Ralph thrust the conch into Jack's arms and sat down on the trunk.
“I've called an assembly,” said Jack, “because of a lot of things. First, you know now, we've seen the beast. We crawled up. We were only a few feet away. The beast sat up and looked at us. I don't know what it does. We don't even know what it is—”
“The beast comes out of the sea—”
“Out of the dark—”
“Trees—”
“Quiet!” shouted Jack. “You, listen. The beast is sitting up there, whatever it is-—”
“Perhaps it's waiting—”
“Hunting—”
“Yes, hunting.”
“Hunting,” said Jack. He remembered his age-old tremors in the forest. “Yes. The beast is a hunter. Only—shut up! The next thing is that we couldn't kill it. And the next thing is that Ralph said my hunters are no good.”
“I never said that!”
“I’ve got the conch. Ralph thinks you're cowards, running away from the boar and the beast. And that's not all.”
There was a kind of sigh on the platform as if everyone knew what was coming. Jack's voice went on, tremulous yet determined, pushing against the uncooperative silence.

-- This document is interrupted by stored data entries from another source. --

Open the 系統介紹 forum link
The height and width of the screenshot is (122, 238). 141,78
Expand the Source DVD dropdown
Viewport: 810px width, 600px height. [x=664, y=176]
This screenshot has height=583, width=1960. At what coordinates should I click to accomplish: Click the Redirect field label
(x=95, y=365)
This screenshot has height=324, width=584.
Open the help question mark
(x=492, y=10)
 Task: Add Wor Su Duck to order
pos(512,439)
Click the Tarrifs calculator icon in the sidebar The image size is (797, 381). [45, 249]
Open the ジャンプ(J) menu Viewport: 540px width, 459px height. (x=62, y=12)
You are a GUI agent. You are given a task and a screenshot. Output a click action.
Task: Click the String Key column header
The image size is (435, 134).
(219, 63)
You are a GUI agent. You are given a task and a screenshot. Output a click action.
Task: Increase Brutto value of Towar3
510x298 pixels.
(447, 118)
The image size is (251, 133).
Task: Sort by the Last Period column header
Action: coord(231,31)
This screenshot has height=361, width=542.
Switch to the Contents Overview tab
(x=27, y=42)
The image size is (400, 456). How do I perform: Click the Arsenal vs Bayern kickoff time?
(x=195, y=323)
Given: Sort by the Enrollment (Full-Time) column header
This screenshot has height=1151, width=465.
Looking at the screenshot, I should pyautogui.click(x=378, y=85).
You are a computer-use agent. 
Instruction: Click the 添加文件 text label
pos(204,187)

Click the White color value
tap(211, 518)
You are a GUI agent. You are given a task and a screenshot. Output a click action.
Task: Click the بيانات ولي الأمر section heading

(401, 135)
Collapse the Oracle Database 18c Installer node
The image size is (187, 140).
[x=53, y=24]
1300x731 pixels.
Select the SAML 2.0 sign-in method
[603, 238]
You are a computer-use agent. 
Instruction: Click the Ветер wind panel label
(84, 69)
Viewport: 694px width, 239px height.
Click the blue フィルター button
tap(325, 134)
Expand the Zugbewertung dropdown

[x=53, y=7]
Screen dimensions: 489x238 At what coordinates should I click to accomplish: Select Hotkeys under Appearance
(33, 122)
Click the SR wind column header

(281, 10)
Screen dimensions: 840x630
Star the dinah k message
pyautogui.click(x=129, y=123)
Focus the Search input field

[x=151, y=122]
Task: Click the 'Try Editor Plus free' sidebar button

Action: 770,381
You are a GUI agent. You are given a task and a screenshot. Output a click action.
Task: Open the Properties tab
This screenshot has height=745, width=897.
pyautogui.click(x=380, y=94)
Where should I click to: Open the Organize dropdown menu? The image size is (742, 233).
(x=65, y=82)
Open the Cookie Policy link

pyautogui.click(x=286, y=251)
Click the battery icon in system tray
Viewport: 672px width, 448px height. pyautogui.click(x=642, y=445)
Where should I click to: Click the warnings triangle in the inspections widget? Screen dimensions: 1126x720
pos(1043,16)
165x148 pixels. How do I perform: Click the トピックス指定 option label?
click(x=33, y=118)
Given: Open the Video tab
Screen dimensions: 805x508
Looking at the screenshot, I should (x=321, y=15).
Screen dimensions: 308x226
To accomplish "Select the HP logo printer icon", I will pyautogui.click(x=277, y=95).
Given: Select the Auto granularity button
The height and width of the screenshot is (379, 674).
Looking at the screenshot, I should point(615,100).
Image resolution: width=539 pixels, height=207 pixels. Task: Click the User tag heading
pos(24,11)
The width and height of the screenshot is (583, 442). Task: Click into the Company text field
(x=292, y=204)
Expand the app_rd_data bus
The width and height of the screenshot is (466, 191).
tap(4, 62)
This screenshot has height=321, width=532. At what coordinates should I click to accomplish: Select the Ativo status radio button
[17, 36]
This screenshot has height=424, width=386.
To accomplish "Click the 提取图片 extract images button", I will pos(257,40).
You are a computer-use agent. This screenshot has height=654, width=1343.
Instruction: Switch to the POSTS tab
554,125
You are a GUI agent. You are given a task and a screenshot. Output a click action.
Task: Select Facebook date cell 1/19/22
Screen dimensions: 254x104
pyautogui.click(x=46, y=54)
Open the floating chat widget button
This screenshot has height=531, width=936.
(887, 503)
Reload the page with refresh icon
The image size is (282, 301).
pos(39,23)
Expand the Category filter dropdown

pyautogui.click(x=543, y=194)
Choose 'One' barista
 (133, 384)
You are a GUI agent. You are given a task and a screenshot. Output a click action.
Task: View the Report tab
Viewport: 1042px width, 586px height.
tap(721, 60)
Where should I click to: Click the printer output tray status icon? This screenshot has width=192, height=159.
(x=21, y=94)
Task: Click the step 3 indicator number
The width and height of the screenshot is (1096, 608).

“He's like Piggy. He says things like Piggy. He isn't a proper chief.”
Jack clutched the conch to him.
“He's a coward himself.”
For a moment he paused and then went on.
“On top, when Roger and me went on—he stayed back.”
“I went too!”
“After.”
The two boys glared at each other through screens of hair.
“I went on too,” said Ralph, “then I ran away. So did you.”
“Call me a coward then.”
Jack turned to the hunters.
He's not a hunter. He'd never have got us meat He isn't a prefect and we don't know anything about him. He just gives orders and expects people to obey for nothing. All this talk—”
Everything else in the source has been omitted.